Я обнаружил себя под утро, пьяного, сидящего под кустом в окружении толпы волосатого народа, с гитарой в руках и поющего "Моряк, покрепче вяжи узлы" – песню Городницкого, и самого Городницкого, стоящего рядом, со всхлипом утирающего слезы умиления и сорванным голосом повторяющего: "О, эти сопляки! Мои верные, непобедимые сопляки!.." Вокруг было совершенно невозможно дышать, так было накурено, и на моих ногах располагались две великолепные крашеные блондинки, смотревшие на меня совершенно влюбленно, несмотря на мой живот. И я увидел, что сквозь толпу, в сопровождении трех полицейских с дубинками наизготовку, продирается моя жена с безумными глазами, и взял последний аккорд, и рявкнул на излете что-то непотребное, и швырнул гитару Марине Меламед, которая ее на лету поймала, и блондинки зааплодировали, хотя ничего не поняли – они были марокканками, и толпа ахнула, и я, непобежденно глядя в глаза жене, хрипло потребовал, щелкнув в воздухе толстыми пальцами – сигарету! – и сигарета была мне вручена ровно через секунду, уже горящая, со следами губной помады на фильтре. И никакой Маниту никакого Чингачгука, клянусь вам, не испытывал такого кайфа при вручении ему всех на свете трубок мира, когда я затянулся этой измазанной самокруткой.

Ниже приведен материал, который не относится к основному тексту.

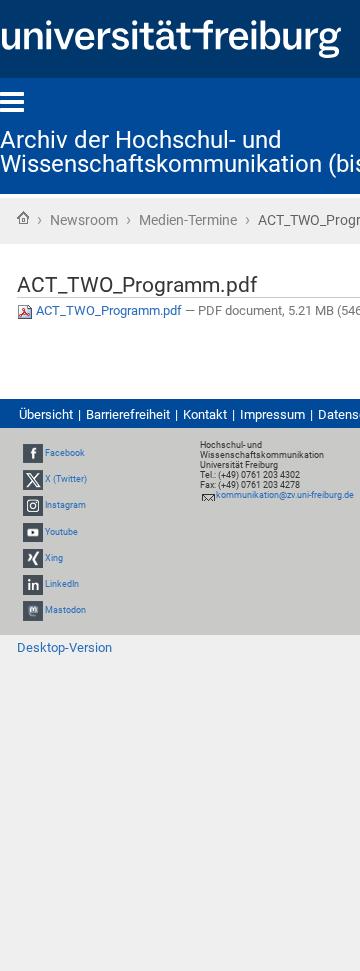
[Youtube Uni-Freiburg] (33, 532)
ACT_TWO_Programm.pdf (109, 310)
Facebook (65, 453)
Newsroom (84, 220)
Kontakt (205, 414)
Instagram (65, 506)
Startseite (23, 218)
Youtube (61, 532)
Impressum (272, 414)
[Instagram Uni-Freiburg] (33, 506)
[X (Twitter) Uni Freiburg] (33, 479)
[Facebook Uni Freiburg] (33, 453)
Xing (54, 558)
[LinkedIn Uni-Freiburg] (33, 584)
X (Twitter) (66, 479)
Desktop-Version (64, 647)
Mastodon (65, 610)
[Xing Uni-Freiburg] (33, 558)
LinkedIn (62, 584)
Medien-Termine (188, 220)
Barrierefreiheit (128, 414)
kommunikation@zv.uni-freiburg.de (285, 495)
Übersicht (46, 414)
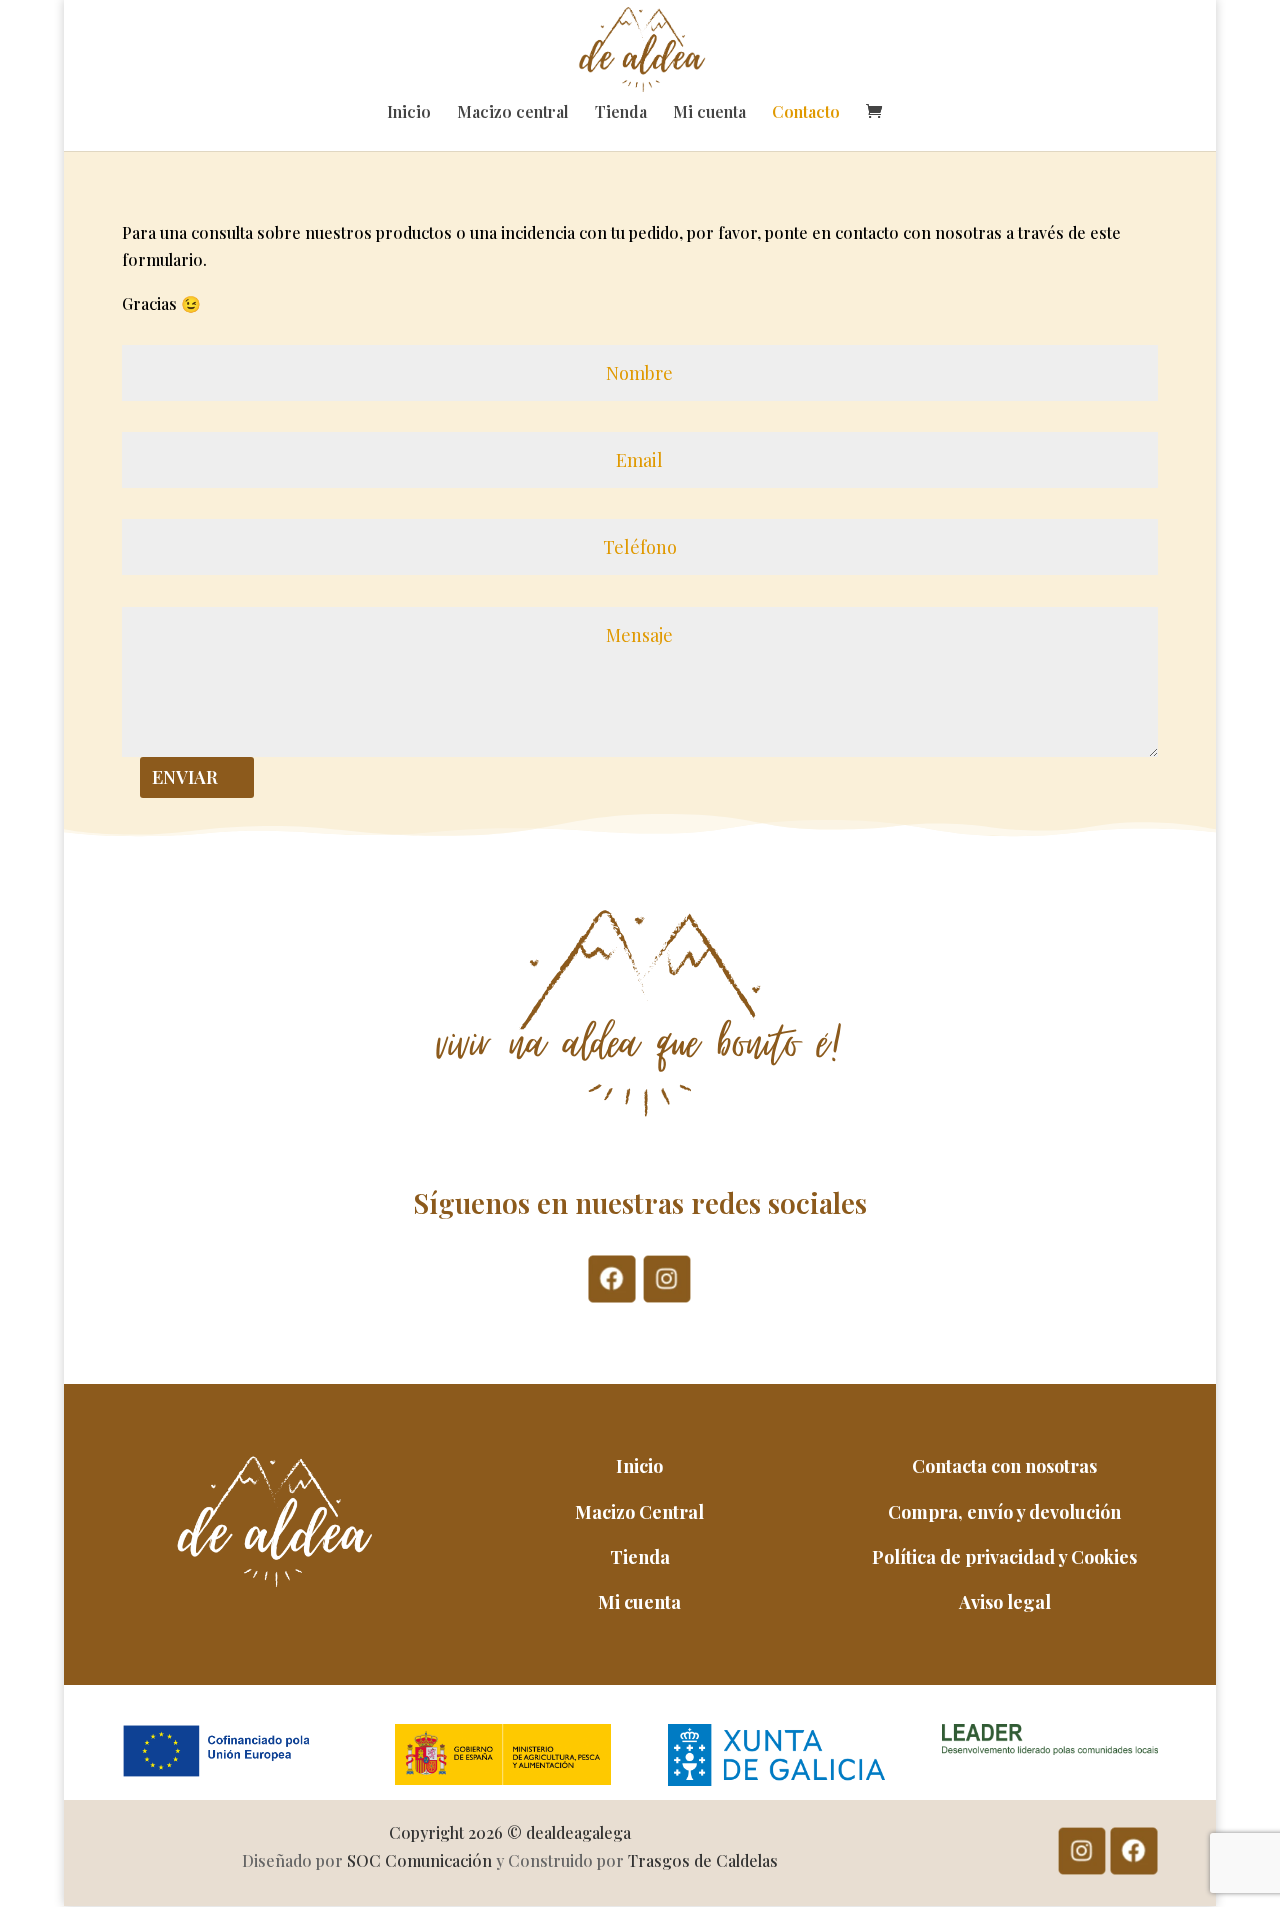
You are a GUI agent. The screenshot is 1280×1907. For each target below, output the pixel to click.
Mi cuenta (709, 113)
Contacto (806, 113)
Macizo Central (639, 1512)
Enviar (185, 777)
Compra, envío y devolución (1004, 1512)
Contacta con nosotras (1004, 1466)
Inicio (409, 113)
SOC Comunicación (419, 1860)
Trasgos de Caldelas (703, 1860)
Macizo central (513, 113)
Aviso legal (1005, 1602)
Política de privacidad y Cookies (1004, 1557)
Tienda (621, 113)
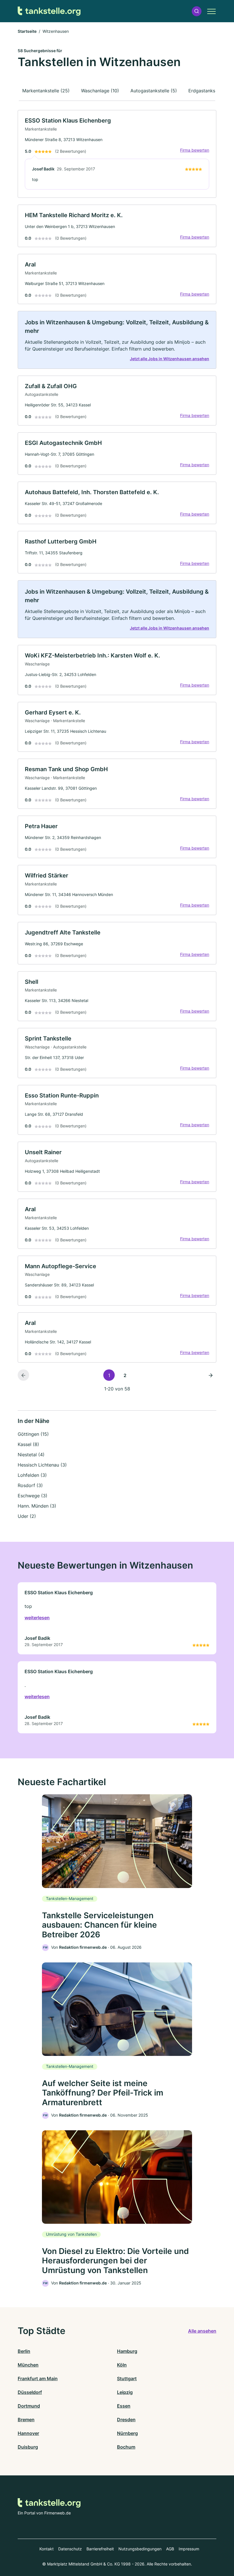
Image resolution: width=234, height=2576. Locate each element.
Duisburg (28, 2447)
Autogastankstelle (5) (153, 90)
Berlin (24, 2351)
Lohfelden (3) (32, 1475)
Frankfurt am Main (38, 2378)
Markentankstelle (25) (46, 90)
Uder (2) (27, 1516)
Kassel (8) (28, 1444)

Нечего говорить, что после этого случая я вернулся к нормальному курению, и тут же перестал жрать, и похудел на тридцать пять кило. И за все вышеизложенное мне не стыдно, нет. Мне стыдно только перед моей женой, которая прилагала и продолжает прилагать максимальные усилия к моему спасению от пагубного порока.

Вы уже поняли, зачем я понаписал все это? Вот уже четвертый день я не курю снова. Это будет третья попытка. Последняя в этой жизни, как я полагаю.


Казалось бы, все понятно, и нечего тут литературу разводить – не произведения нас радуют, а тот ассоциативный ряд, который они за собой тащат. Это Макаревич сказал, а я за ним повторяю.


Когда я без сигареты, то не знаю, куда мне девать руки.